Rétrospective et typologie de crise
Dans quelle mesure les facteurs climatiques ou environnementaux pèsent-ils dans le déclenchement de crises voire de conflits ? Cette question n’a pour l’heure toujours pas de réponse précise. La recherche a produit quantité de rapports étudiant les liens entre les changements climatiques et l’irruption de la violence, sans pour autant parvenir à établir clairement l’existence et la nature des liens de causalité. Ce présent rapport poursuit l’objectif de contribuer à ce débat.
Dans quelle mesure les facteurs climatiques ou environnementaux pèsent-ils dans le déclenchement de crises voire de conflits1 ? Cette question n’a pour l’heure toujours pas de réponse précise. Si l’on reconnait que l’environnement physique et géographique, par les ressources qu’il offre et les perspectives qu’il donne a toujours été un objet de convoitise et un outil de projection de puissance, la manière dont il se positionne parmi les facteurs provoquant un conflit fait toujours débat. Incontestablement, si l’accès aux ressources est une grille de lecture des conflits reconnue et que l’on convient que les changements climatiques vont avoir un impact sur leur disponibilité comme sur l’accès aux territoires, les liens et dynamiques qui peuvent conduire à la conflictualité ne sont que très partiellement compris. L’existence d’un lien de causalité direct est ainsi assez largement contestée dans la littérature scientifique, quand la présence de liens indirects fait pour sa part l’objet d’un relatif consensus (Gemenne et al., 2014 ; Rüttinger et al., 2015). Le GIEC lui-même reconnaît que « collectivement, la recherché ne conclut pas à l’existence d’une relation forte et positive entre le réchauffement et les conflits armés » (Adger et al., 2014).
La grande inconnue réside évidemment dans le potentiel des changements climatiques et environnementaux à jouer le rôle de multiplicateur de menaces ou d’amplificateur de risques dans un contexte international complexe où s’entrechoquent volonté de défense des intérêts nationaux et interdépendances multiples. L’étude prospective des impacts des changements climatiques se pose dans un premier temps au niveau physique, climatique.
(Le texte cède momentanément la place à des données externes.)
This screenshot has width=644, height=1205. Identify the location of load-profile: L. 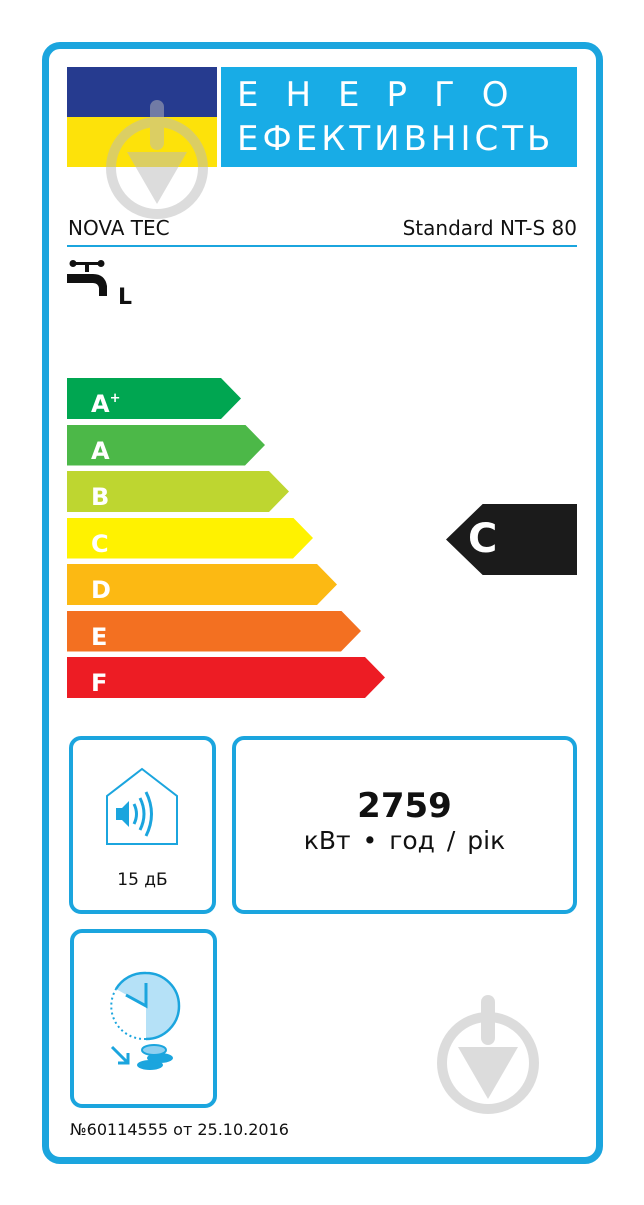
(126, 298).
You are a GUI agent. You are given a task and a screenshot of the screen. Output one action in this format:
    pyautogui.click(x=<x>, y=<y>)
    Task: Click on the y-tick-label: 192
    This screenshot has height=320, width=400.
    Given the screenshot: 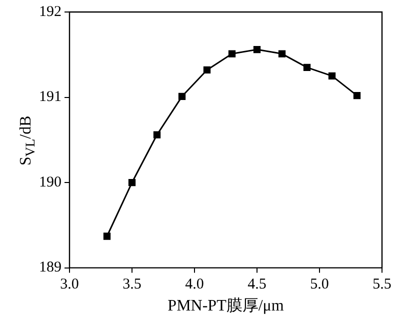 What is the action you would take?
    pyautogui.click(x=50, y=12)
    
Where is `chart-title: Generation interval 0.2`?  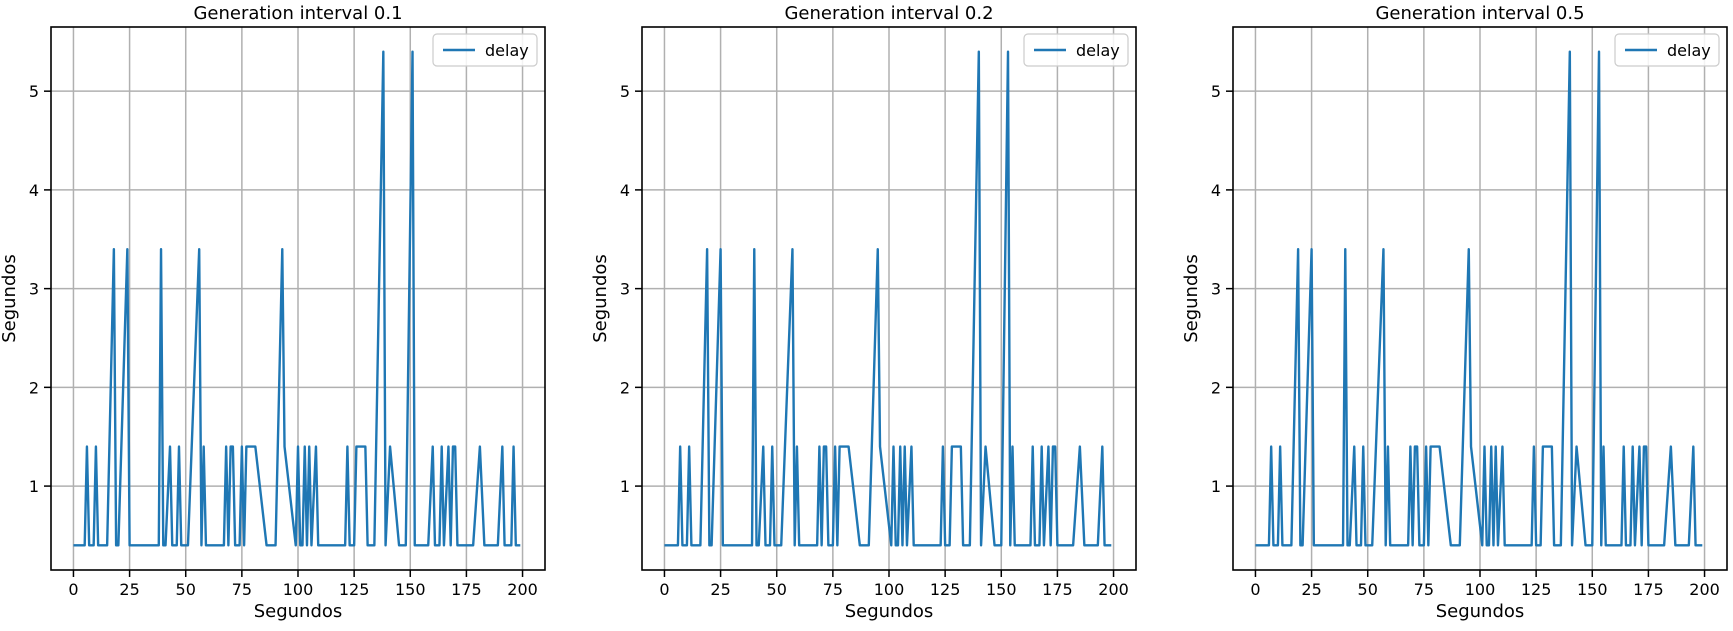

C’est là le travail des climatologues, glaciologues, météorologues, hydrologues, biologistes qui compilent observations de terrain, exploitation des données historiques et modélisations par extrapolation des tendances climatiques actuelles. Cette tâche difficile sert de base aux chercheurs en sciences humaines et sociales qui travaillent sur les hypothèses de traduction en termes de conflictualité au sein de sociétés ou sous-espaces régionaux, soumis aux influences d’un très grand nombre de facteurs politiques, économiques, démographiques, culturelles, ethniques.
Depuis, la recherche a produit quantité de rapports étudiant les liens entre les changements climatiques et l’irruption de la violence, sans pour autant parvenir à établir clairement l’existence et la nature des liens de causalité. Poursuivant l’objectif de contribuer à ce débat, le présent rapport s’organise en plusieurs parties :
– Dans un premier temps, il s’agit d’identifier et présenter les facteurs environnementaux et climatiques susceptibles d’être impliqués dans l’émergence de la violence, puis de rappeler quels sont aujourd’hui les principaux enjeux et controverses du débat actuel portant sur les liens entre changements climatiques et conflits ;
– Dans un deuxième temps, il convient, à partir de trois exemples de conflits passés ou en cours (Darfour, Syrie, Nigéria), de tirer des enseignements concernant la responsabilité relative des facteurs environnementaux et climatiques dans l’origine et les dynamiques de ces crises ;
– Dans un troisième temps, sont proposés des éléments de réflexion visant à nourrir l’élaboration d’une typologie des différents types de conflits susceptibles d’émerger, au moins en partie, suite à des changements environnementaux et climatiques, et qui sera précisée dans les prochains rapports.